President-elect Donald Trump is busy filling his cabinet and holding high-profile meetings at Trump Tower with all manner of visitors – including former football stars and rappers recovering from mental health breakdowns.

Apparently, however, he has still found at least a sliver of time to keep tabs on the politics of his home state, and is looking toward a possible regime change in 2018.

“He’s already called me,” state GOP Chair Ed Cox said of the president-elect. “We have talked about it, and he definitely has an interest in having a Republican governor in New York after 2018, and not Governor Cuomo.”

It would certainly benefit Trump at the state level to have a Republican ally in the executive mansion – especially in a Democrat-dominated state, where elected officials – from U.S. Sen. Chuck Schumer, the incoming Democratic minority leader, to Gov. Andrew Cuomo to NYC Mayor Bill de Blasio – have vowed to oppose the new administration on multiple fronts.

Former Gov. George Pataki, a frequent Trump critic who harbored his own White House aspirations that were never realized, was the last Republican to hold the office, and he left at the end of 2006 after serving three, four-year terms.
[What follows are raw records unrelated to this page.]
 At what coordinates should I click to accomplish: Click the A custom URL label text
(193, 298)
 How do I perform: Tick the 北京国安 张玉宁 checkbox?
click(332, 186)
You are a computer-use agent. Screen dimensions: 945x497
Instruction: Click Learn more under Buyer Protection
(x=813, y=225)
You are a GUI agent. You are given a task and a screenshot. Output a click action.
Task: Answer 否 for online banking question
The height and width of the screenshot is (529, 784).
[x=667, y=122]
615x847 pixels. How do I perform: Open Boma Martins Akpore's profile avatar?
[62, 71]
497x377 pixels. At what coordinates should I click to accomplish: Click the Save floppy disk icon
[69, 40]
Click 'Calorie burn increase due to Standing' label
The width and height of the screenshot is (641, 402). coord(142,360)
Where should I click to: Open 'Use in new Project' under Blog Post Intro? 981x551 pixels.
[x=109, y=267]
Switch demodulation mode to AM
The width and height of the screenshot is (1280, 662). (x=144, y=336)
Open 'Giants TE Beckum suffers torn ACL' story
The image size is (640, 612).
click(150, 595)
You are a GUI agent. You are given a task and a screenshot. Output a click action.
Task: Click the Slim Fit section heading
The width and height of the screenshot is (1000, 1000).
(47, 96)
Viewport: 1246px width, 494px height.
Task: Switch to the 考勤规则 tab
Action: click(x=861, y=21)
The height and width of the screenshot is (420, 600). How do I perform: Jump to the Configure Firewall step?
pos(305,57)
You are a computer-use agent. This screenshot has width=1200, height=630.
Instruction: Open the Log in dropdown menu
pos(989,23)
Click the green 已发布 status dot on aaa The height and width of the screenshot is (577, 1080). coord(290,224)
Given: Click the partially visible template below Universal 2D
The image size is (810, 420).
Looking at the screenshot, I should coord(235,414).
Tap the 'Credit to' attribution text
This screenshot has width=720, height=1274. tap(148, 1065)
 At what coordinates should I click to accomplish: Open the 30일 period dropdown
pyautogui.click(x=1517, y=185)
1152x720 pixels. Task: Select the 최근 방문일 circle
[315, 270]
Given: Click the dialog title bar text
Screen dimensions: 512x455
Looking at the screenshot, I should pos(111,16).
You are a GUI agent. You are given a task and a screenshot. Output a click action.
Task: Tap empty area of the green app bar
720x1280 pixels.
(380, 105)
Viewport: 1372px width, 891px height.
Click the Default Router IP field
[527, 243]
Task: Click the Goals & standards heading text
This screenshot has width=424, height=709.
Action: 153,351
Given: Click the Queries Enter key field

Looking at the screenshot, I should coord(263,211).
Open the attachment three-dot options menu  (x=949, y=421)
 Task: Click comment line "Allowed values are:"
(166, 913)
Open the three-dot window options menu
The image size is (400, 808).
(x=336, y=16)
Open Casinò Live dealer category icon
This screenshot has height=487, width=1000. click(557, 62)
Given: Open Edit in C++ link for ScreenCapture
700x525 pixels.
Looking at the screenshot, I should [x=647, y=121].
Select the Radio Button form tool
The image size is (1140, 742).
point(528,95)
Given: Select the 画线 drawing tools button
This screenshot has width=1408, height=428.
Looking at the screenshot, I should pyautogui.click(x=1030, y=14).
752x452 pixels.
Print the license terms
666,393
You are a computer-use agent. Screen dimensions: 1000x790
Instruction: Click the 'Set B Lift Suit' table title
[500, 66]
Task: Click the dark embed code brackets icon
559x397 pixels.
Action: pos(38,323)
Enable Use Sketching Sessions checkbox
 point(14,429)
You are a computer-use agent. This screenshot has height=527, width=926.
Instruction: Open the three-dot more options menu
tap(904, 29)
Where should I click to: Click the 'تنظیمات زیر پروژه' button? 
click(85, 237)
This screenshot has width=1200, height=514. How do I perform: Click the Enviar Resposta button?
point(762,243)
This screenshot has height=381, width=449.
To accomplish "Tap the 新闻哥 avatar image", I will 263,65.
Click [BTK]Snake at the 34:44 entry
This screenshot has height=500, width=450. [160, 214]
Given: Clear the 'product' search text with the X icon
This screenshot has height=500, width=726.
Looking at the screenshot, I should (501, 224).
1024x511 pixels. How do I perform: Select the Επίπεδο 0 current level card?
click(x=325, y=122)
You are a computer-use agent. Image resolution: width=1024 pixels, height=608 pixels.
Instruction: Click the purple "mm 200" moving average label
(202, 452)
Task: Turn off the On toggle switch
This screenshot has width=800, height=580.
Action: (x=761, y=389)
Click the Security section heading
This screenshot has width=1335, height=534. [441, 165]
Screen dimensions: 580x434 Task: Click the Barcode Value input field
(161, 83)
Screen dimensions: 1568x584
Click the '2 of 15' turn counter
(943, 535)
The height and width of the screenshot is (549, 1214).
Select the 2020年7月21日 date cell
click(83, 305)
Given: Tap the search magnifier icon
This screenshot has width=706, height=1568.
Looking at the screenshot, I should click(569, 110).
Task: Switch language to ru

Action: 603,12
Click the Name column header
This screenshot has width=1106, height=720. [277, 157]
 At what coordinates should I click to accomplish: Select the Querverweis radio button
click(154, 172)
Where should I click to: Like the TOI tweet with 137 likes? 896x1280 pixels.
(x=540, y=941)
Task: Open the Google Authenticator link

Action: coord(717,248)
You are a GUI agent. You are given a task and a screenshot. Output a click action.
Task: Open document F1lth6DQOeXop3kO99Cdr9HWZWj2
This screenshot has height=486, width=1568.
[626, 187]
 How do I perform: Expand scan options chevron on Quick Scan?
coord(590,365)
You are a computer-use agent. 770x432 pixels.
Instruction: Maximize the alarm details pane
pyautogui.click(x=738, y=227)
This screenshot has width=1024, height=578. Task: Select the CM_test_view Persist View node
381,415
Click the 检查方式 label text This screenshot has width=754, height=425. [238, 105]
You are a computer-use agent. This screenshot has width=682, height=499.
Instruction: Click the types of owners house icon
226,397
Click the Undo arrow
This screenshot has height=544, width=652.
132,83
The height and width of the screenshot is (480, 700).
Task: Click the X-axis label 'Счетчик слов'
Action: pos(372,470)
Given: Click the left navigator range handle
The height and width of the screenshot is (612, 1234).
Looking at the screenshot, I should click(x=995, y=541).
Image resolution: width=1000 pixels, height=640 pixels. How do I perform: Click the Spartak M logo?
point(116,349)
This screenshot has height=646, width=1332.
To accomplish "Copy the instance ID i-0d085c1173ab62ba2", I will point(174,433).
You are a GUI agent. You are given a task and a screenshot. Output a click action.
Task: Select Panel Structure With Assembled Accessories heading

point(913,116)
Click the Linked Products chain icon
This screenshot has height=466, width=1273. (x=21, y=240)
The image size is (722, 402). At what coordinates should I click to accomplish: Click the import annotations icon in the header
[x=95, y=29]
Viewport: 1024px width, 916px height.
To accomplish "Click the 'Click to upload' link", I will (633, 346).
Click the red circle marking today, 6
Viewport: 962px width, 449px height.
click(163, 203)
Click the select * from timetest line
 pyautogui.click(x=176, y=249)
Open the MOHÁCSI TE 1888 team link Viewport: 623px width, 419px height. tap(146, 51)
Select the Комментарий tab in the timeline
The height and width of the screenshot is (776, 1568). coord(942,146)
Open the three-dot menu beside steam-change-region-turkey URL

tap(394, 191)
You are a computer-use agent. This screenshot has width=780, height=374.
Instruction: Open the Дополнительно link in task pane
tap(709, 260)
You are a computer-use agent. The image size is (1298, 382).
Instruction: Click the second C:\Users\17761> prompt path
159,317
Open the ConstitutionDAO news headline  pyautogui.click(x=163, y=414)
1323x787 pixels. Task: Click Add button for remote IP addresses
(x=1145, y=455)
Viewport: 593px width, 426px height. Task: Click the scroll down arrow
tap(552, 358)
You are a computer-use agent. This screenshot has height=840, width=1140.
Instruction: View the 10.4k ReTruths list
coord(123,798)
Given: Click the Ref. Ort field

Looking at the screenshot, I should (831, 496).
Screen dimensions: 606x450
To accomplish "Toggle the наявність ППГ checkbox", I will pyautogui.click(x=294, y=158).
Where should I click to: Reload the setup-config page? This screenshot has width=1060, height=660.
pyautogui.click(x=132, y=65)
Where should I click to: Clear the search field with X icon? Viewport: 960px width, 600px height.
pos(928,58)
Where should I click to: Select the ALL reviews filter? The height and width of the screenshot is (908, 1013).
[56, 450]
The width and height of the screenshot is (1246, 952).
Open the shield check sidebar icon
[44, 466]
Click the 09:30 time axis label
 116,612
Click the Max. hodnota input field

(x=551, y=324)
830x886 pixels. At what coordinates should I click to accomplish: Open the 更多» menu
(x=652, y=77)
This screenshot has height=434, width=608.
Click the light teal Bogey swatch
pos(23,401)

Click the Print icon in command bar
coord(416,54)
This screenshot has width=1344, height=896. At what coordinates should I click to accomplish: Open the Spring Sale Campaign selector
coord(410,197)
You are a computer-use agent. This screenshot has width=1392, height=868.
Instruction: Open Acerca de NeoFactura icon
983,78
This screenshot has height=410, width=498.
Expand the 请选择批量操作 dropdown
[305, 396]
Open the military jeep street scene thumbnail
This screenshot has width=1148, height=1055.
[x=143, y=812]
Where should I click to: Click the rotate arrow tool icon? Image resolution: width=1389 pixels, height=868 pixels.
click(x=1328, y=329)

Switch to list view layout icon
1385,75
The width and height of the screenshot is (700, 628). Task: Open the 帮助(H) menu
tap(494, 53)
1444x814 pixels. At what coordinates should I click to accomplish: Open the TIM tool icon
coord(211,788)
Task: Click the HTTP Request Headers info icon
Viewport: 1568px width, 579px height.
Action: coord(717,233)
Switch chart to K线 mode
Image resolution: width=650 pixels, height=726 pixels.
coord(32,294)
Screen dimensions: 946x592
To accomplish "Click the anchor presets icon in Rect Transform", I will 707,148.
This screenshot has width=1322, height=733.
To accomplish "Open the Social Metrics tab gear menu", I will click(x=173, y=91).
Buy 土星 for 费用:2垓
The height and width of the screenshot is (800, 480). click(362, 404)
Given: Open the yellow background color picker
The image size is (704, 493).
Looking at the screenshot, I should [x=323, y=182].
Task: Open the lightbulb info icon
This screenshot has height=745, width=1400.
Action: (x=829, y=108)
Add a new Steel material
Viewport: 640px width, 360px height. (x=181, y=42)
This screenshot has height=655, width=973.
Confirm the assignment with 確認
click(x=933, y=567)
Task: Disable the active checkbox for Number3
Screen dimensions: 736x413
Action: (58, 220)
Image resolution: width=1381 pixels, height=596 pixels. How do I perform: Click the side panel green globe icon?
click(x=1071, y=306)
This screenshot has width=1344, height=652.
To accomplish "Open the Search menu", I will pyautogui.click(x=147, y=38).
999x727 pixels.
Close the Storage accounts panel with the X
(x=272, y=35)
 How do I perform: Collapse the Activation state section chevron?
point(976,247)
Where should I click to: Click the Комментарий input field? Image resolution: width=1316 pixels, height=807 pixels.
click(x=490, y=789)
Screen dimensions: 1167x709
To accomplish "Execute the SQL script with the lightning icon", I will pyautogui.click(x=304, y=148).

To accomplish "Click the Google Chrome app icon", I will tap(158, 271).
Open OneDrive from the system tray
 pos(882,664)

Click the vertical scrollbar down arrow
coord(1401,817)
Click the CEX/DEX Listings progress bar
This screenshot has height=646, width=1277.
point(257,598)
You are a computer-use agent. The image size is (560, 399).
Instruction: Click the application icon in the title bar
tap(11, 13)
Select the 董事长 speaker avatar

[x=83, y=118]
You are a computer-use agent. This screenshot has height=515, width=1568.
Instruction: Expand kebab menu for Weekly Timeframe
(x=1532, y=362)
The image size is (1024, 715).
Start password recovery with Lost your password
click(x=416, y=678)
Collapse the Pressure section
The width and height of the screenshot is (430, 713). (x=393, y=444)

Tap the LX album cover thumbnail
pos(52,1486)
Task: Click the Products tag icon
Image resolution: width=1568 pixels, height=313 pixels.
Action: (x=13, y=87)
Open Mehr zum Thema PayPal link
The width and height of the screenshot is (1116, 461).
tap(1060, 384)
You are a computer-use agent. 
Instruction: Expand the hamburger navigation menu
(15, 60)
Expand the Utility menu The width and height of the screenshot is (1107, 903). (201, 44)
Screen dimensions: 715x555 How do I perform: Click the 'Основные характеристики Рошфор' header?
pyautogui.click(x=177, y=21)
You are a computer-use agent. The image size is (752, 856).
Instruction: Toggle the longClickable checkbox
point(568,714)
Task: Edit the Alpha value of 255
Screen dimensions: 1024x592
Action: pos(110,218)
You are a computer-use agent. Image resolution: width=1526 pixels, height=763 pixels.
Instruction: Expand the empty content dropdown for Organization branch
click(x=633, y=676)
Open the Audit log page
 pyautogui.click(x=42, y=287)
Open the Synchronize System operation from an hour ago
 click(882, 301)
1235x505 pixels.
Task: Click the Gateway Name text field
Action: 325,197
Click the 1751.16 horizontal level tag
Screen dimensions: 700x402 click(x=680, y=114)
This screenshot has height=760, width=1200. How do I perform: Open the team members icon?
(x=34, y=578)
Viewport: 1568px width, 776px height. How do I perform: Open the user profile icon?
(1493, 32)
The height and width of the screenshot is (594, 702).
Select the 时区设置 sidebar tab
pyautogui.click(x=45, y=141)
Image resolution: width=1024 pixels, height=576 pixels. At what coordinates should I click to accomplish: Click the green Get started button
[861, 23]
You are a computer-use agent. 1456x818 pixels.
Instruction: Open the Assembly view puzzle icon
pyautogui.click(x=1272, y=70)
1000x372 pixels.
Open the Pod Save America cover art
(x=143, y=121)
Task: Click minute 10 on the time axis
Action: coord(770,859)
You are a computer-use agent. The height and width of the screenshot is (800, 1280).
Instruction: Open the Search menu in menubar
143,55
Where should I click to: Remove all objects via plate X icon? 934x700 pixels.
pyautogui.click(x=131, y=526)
Cox suggested there’s a bigger picture reason the president-elect is already looking ahead; he sees an opportunity to stop potential rivals before the next presidential election.

“The New York State Republican party has a special mission going forward,” Cox said. “If you take a look at the Democratic party without the Clintons now, they’re on the sidelines. Obviously, Governor Cuomo’s thinking about 2020, and Mayor de Blasio…is thinking about 2020.”

The GOP chairman said the party will first focus on beating de Blasio when he seeks a second term next year, even though that’s a long shot in the overwhelmingly Democratic city.

The last Republican to win City Hall was Mike Bloomberg, who had switched his enrollment before his first run in 2001 from the Democratic Party to the GOP, and then later, (after he was safely in office), dropped major party affiliation altogether and became an independent.

Cox said that outside of the New Jersey and Virginia gubernatorial races, there isn’t much to draw the attention away from the New York City mayor’s race next year.

“That is going to be a national race; we expect it to attract national attention,” the chairman said. “The polls for Mayor de Blasio are not that good, and we’ve got a good shot at winning that.”

(Actually, the latest poll found that while a majority of NYC voters don’t think de Blasio deserves re-election, he’s still trouncing all of his potential rivals, and the one who comes closest to beating him is a fellow Democrat – and erstwhile primary opponent – former NYC Council Speaker Chris Quinn).

Besides getting the mayor out of office and injuring a potential Democratic candidate for president, Cox said the 2017 campaign serves a third purpose – allowing the GOP to improve its standing in the five boroughs.

The chairman said he believes Cuomo was able to win re-election two years ago because his opponent, Westchester County Executive Rob Astorino, only got 18 percent of the vote in New York City, though he carried almost all of upstate.

“If we build up momentum in New York City in 2017 and run a good race and defeat Mayor de Blasio, that carries over to 2018,” Cox said. “And if we do well in New York City, we win because we are going to have a tremendous victory outside of New York City. I have no doubt about that in 2018.”

Astorino is one of a handful of Republican candidates considering a run for governor in 2018. When asked about what Trump’s involvement would be in selecting, vetting or campaigning for candidates, Cox said it’s still too early to determine that.

After all, the president-elect hasn’t even served a single day of his own term yet.